Work instructions ->
Extract the lines below from the one containing "Screen dimensions: 388x202" through the end of the records, both ends included, and reproduce them word for word. Leave the pictures out of your answer.

Dataset content ->
***
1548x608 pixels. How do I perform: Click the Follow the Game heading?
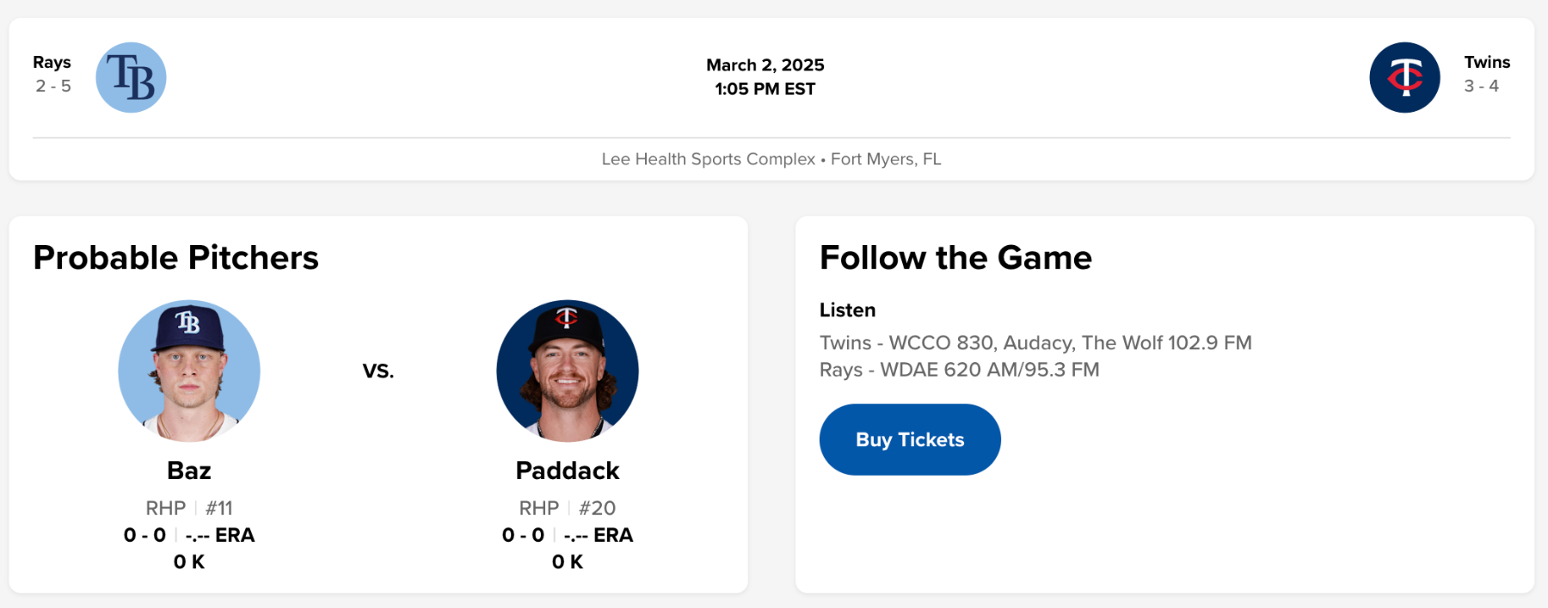point(955,258)
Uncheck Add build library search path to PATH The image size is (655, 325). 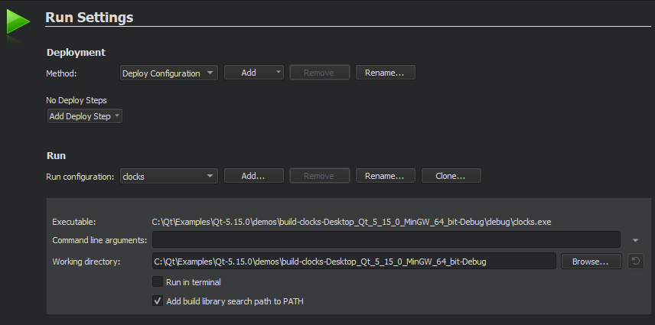coord(158,301)
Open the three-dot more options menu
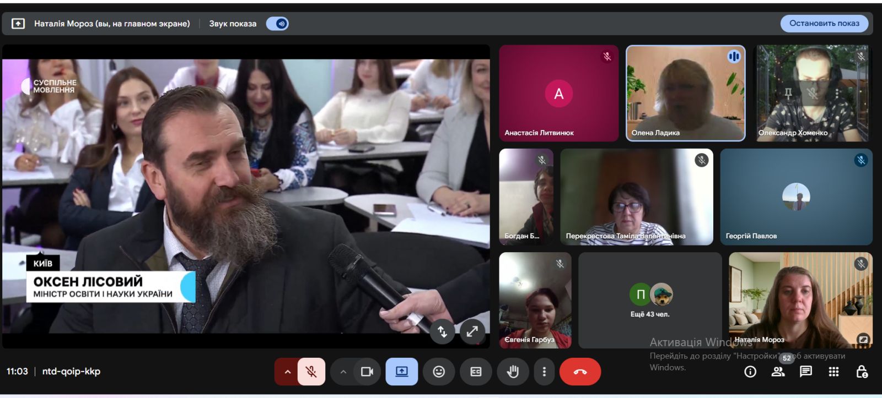This screenshot has width=882, height=398. tap(544, 372)
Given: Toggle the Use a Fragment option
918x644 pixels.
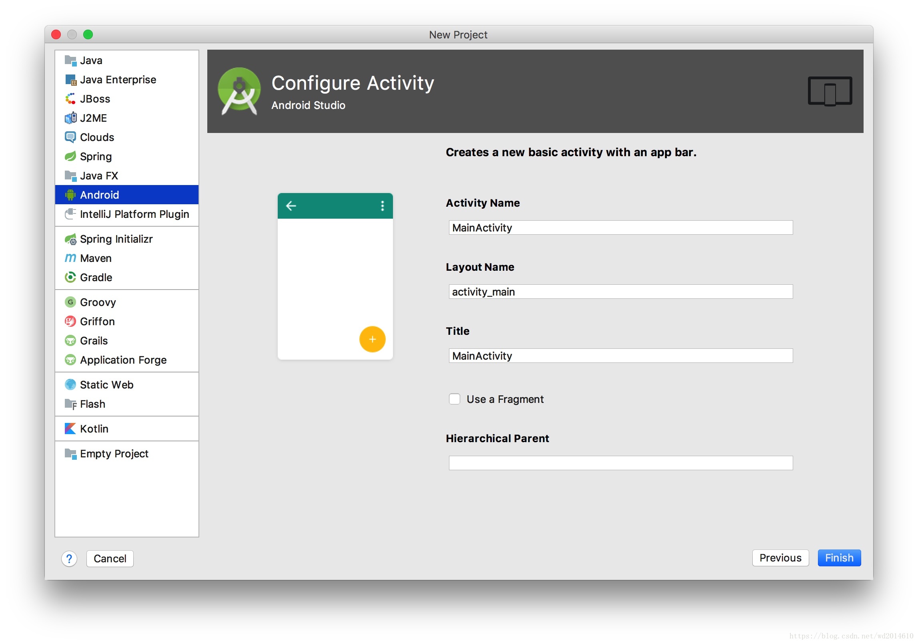Looking at the screenshot, I should point(454,400).
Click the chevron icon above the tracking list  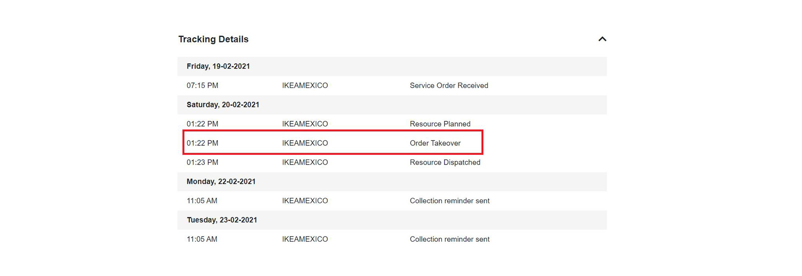click(602, 39)
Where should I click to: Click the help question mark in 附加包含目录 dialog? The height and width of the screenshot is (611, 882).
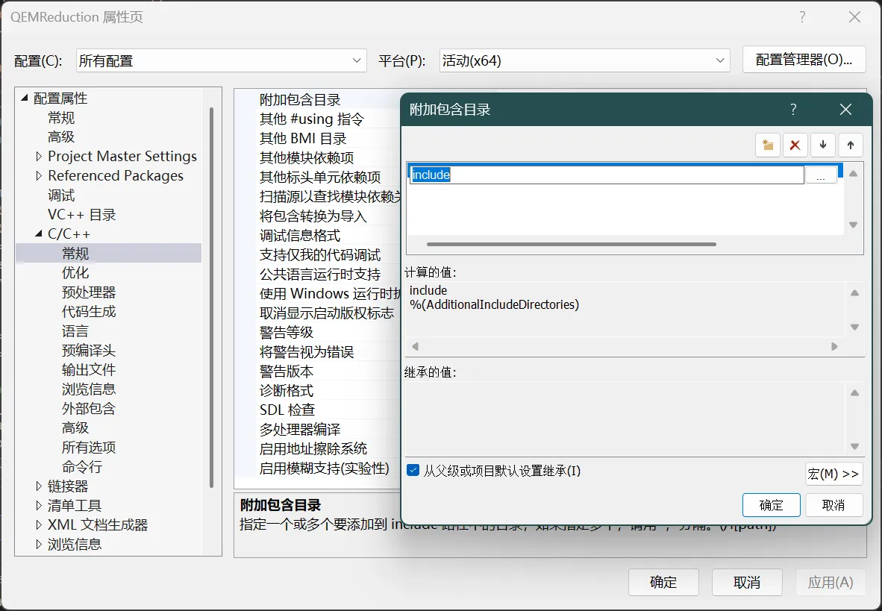(793, 110)
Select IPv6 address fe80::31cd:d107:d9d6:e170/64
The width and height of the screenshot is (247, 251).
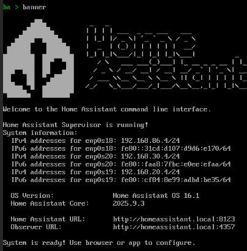coord(176,148)
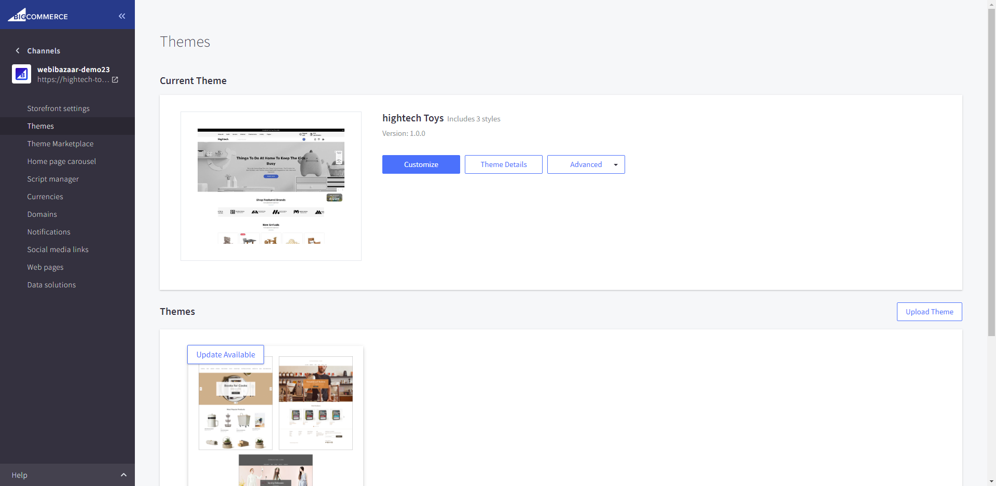Click the webibazaar-demo23 store icon
Image resolution: width=996 pixels, height=486 pixels.
[21, 74]
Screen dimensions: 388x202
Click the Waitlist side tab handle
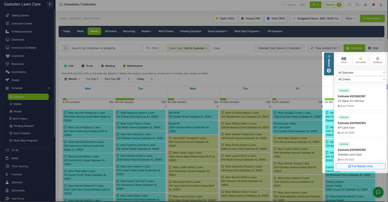[329, 64]
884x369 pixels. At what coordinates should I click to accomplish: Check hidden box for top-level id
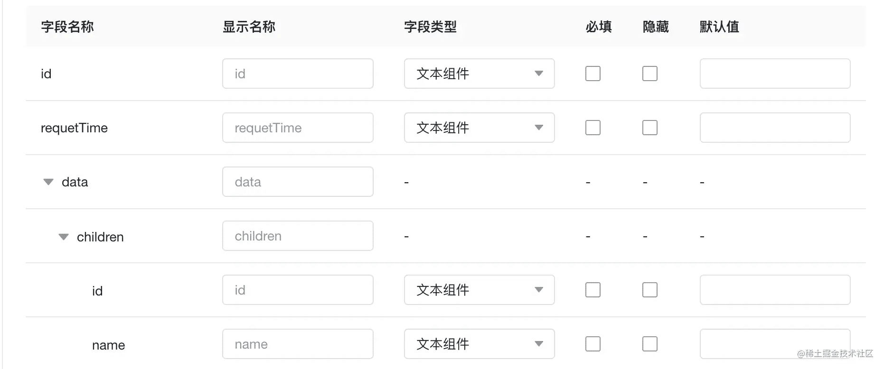point(649,74)
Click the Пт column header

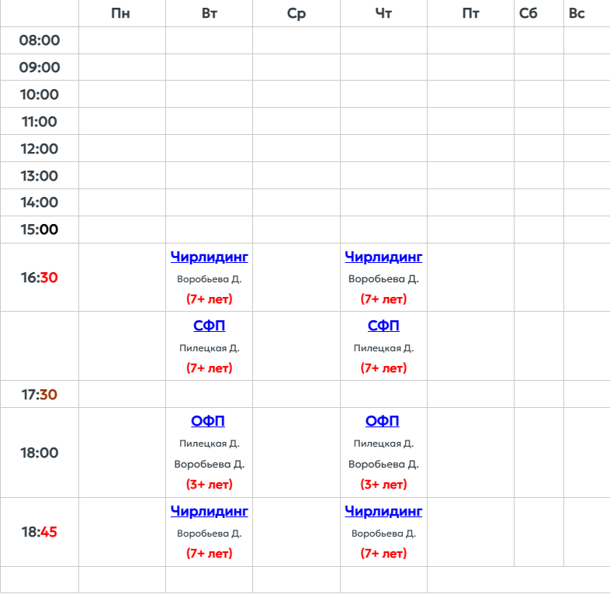pos(470,13)
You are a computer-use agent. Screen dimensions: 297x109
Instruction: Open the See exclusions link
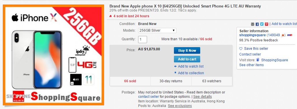[x=180, y=106]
***
Answer in full ->
Screen dimensions: 388x202
Click the Waitlist side tab handle
[329, 64]
884x369 pixels. At what coordinates should I click to accomplish: Check hidden box for top-level id
point(649,74)
Click the Пт column header

pos(470,13)
You are a computer-use agent. Screen dimensions: 297x109
Instruction: Open the See exclusions link
[x=180, y=106]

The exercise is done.